§ **INSTRUCTIONS TO FOLLOW**: In the listing below, locate the lines that hold the string "agent". Copy those lines.

##### STUDY MATERIAL

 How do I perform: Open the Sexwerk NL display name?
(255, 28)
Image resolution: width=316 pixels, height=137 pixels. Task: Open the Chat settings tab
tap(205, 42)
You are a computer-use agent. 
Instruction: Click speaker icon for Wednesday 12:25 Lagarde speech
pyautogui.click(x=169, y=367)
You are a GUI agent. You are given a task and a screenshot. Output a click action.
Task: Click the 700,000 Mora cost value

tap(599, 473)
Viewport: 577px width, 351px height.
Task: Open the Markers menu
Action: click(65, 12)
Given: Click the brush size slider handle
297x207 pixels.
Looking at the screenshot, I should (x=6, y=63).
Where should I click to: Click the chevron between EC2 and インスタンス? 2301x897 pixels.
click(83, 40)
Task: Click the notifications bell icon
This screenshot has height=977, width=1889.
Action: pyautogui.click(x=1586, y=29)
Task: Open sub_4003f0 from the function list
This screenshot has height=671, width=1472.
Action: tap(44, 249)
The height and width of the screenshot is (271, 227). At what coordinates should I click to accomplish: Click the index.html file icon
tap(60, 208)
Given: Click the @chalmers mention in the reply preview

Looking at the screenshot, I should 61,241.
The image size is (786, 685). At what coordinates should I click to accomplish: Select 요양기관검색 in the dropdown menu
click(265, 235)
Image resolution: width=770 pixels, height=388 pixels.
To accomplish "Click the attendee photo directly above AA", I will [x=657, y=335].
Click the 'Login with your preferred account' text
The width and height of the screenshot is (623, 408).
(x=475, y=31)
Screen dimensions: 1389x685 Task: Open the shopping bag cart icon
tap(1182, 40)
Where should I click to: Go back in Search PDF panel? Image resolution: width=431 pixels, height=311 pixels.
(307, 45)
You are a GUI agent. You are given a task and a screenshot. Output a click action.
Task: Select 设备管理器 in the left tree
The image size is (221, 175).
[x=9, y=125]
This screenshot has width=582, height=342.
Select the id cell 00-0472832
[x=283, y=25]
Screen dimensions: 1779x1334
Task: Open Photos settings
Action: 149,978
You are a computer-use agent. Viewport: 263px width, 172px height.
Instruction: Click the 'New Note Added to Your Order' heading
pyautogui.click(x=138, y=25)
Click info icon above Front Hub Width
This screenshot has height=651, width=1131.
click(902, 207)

##########

§ **ANSWER SPACE**:
You are a computer-use agent. 
You are a GUI agent. You are given a task and a screenshot. Output a click action.
You are a GUI agent. You are given a task and a screenshot. Output a click action.
You are a computer-use agent. Viewport: 263px width, 172px height.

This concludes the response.